[[ Entries supplied open ]]

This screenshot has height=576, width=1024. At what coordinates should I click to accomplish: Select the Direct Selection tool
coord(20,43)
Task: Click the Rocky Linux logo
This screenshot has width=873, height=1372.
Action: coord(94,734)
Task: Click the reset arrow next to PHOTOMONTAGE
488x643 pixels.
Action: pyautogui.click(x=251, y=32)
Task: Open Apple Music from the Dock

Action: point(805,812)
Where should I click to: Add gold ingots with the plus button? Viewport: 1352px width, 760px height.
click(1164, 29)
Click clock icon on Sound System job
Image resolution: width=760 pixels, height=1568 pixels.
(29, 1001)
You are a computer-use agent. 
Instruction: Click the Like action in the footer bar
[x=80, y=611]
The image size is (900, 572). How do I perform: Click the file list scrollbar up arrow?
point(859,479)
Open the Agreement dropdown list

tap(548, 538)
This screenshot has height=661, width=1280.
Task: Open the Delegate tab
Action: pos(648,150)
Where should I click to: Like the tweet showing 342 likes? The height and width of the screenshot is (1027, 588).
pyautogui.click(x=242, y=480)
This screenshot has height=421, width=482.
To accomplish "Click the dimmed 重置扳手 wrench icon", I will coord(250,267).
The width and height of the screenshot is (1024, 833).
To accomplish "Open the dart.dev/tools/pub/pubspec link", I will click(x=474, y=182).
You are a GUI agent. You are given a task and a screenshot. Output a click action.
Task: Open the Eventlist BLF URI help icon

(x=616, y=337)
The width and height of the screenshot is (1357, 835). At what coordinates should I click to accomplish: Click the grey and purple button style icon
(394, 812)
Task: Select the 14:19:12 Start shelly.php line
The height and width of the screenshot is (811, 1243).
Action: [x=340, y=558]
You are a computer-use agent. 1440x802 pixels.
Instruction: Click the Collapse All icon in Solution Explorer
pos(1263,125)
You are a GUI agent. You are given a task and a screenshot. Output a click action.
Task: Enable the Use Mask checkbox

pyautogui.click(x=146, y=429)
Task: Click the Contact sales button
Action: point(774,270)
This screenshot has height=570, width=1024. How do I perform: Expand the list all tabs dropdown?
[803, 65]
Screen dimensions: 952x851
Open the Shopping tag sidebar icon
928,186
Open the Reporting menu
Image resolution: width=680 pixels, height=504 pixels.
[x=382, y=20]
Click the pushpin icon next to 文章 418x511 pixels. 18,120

[[ Entries supplied closed ]]

■ **Instructions for the task**
Nothing but a number should be given: the count of lines in the data above with the word "agent".

■ **Expected answer**
4